Investment Thesis
Smartsheet Inc. (NYSE:SMAR) fiscal Q4 2024 disappointed investors.
This is how I see SMAR: you have a stock that carries a punchy valuation at 34x forward non-GAAP EPS, facing decelerating growth rates, and where the underlying profitability of the business has for the most part maxed out and gone as far as it can go, for now.
With so many bargains in the market right now, I’m issuing a sell rating on SMAR.
Rapid Recap
Back in September, I said in a neutral analysis:
The slowdown in customer adoption rates raises questions about future growth, and the stock’s valuation, while not exorbitant, doesn’t strike me as remarkably cheap given these factors. Investors should keep a watchful eye on Smartsheet’s ability to sustain its momentum in an increasingly competitive landscape.
Since I penned those words, the stock is down and has significantly underperformed the S&P 500 (SP500) by more than 30% (including the premarket drop).
I don’t believe this is a buy-the-dip moment for Smartsheet. Here’s why.
Smartsheet’s Near-Term Prospects Discussed
Smartsheet provides a platform for collaborative work management. Essentially, it’s like a digital workspace where teams can plan, track, and manage projects together. Their platform helps businesses organize their work more efficiently and improve communication among team members.
Moving on, Smartsheet describes how the introduction of AI features for enterprise customers signifies a strategic move towards enhancing product capabilities and staying ahead in the competitive landscape (more on this soon). These AI capabilities, enabling tailored formulas and data interpretation, have garnered significant adoption, indicating a positive uptake from its customer base.
Additionally, Smartsheet holds more than $600 million of cash and no debt on its balance sheet, meaning that more than 10% of its market cap is made up cash.
Nonetheless, despite these promising prospects, Smartsheet also faces heads. The main challenge is how the current macro environment, characterized by tighter domestic spending, particularly in the small and medium-sized (“SMB”) segment, restricts its near-term growth.

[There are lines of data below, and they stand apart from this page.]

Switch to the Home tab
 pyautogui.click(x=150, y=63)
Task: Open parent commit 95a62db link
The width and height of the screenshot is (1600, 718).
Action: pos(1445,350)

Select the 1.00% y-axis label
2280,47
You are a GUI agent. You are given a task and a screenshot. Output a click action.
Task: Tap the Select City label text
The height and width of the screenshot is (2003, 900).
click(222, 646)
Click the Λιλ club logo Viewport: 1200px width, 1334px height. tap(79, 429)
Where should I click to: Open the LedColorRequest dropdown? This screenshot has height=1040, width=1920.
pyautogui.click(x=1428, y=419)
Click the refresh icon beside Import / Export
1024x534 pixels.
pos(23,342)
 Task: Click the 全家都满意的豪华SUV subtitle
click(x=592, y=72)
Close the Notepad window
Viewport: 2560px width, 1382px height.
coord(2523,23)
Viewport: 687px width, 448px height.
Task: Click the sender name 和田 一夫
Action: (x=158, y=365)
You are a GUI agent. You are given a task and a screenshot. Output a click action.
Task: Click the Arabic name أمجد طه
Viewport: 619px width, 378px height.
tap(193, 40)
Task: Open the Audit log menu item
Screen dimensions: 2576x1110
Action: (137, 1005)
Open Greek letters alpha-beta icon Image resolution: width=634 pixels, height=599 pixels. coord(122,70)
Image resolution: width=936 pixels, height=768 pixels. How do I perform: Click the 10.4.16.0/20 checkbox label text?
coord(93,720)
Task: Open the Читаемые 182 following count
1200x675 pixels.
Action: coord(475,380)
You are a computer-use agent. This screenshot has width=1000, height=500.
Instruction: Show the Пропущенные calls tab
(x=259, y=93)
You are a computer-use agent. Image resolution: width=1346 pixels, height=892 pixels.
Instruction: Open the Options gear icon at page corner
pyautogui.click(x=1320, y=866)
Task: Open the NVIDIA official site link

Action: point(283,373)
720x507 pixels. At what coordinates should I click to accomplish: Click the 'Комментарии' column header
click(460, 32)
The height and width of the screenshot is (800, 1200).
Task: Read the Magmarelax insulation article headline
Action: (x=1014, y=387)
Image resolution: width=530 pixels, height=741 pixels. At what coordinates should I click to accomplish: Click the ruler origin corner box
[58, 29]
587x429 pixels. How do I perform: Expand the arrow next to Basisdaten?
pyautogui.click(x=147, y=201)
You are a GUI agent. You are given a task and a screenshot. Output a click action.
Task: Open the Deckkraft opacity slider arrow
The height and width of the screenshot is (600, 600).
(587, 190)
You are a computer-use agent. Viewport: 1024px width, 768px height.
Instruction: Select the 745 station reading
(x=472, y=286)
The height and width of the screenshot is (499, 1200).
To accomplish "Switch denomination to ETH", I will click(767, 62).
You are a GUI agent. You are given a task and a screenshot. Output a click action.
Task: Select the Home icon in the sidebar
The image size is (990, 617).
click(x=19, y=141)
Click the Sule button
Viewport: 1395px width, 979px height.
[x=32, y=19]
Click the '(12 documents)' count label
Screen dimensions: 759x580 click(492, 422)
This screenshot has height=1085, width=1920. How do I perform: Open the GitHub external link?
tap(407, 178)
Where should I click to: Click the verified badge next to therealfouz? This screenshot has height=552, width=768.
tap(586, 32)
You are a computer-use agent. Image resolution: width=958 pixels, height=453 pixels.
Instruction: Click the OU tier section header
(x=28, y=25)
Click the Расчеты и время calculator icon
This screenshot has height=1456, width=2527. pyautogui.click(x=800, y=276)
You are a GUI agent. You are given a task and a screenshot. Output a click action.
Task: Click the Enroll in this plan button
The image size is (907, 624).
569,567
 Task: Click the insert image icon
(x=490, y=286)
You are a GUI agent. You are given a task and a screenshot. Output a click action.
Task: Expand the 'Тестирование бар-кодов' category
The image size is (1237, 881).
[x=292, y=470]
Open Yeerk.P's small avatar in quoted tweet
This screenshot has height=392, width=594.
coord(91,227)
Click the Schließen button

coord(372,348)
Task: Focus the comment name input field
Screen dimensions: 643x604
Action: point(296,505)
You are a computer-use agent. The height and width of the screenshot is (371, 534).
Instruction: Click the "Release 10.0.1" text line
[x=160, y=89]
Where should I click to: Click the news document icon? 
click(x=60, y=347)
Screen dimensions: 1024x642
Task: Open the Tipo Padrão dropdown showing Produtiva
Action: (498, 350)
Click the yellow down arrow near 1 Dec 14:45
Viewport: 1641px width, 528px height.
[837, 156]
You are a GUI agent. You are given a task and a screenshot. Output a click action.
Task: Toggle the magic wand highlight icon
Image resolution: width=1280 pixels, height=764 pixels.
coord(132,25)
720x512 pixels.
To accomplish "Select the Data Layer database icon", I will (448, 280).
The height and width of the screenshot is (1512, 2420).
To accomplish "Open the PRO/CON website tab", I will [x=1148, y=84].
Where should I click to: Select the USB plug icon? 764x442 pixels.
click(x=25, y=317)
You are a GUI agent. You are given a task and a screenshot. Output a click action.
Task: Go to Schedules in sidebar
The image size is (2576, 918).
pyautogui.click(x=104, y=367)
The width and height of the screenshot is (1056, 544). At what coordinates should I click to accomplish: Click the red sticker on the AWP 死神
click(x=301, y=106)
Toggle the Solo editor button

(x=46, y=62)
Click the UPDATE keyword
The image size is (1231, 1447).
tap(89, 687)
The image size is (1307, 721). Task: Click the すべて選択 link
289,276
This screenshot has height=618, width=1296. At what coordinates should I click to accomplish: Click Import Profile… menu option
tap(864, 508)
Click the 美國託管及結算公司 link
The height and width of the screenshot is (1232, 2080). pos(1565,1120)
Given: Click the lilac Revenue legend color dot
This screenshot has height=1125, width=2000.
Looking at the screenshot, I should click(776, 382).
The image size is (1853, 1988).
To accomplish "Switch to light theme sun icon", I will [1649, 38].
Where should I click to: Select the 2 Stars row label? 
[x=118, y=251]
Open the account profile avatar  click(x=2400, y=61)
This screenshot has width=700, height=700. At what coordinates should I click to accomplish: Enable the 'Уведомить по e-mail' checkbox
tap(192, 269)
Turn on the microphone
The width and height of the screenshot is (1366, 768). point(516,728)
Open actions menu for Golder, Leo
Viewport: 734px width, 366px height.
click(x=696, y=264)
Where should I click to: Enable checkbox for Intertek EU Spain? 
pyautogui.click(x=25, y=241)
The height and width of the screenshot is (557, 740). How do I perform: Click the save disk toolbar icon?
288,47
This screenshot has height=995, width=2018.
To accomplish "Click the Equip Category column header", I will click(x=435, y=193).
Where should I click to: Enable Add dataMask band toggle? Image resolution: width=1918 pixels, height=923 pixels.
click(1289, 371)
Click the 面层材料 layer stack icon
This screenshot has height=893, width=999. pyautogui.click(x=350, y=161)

Moreover, the worsening trend in SMB expansion is reflected in the deceleration of its dollar-based net retention rates, see below.
With that context in mind, let’s now turn to discussing its financials.
Revenue Growth Rates Are Likely to Decelerate to Sub-20% CAGR
Smartsheet guides investors to yet another year of decelerating growth rates. Case in point, fiscal 2024 ended up 27% y/y. And now, the best that investors should brace themselves for in fiscal 2025 is 19% y/y revenue growth rates.
Consequently, the image that surfaces here is one where there’s too much competition in an already saturated market.
In fact, as you can see above, aside from monday.com (MNDY), the peer group in general has been losing favor with investors.
And then, to complicate matters further, consider the graphic that follows.
You can see here that Smartsheet’s calculated billings were up 19% y/y in fiscal Q4 2024, which is slightly less than its revenue growth rate guidance for fiscal Q1 2025, meaning that Smartsheet is pulling forward its revenues leaving a potential lull in its future revenues. This is a further pesky element that will weigh on investors’ minds, on top of its expensive stock.
SMAR Stock Valuation — 34x Forward Non-GAAP EPS
Smartsheet saw its underlying profits jump from negative 5% non-GAAP operating margins in fiscal 2023 to 11% non-GAAP operating margins in fiscal 2024, a 1,600 basis point expansion in profitability in 12 months, see below.
Given the ease with which Smartsheet had improved its underlying profitability, investors had expected to improvement in profitability to continue in fiscal 2025.
Now, if we take the high end of Smartsheet’s guided non-GAAP fiscal 2025 operating margins, investors are looking at approximately 14% to 15% improvement in underlying profitability.
This implies that the majority of the low-hanging fruit has been picked over, and the operating expenses have been cut back as far they can go.
Consequently, on the surface, having to pay 34x forward non-GAAP EPS isn’t a particularly shocking multiple, but it does mean that this stock is richly priced, without further room for improvement in underlying profitability.
The Bottom Line
In conclusion, I’m not convinced there’s enough here for me to even keep a hold on Smartsheet Inc. stock.
While the introduction of AI features and its strong financial position offer promising aspects, challenges persist in the form of a competitive market landscape and tightening domestic spending, particularly in the SMB segment.
Despite the company’s efforts to enhance profitability and streamline operations, the stock’s forward non-GAAP EPS valuation of 34x appears richly priced, with limited room for further improvement. Therefore, I rate Smartsheet Inc. stock a sell.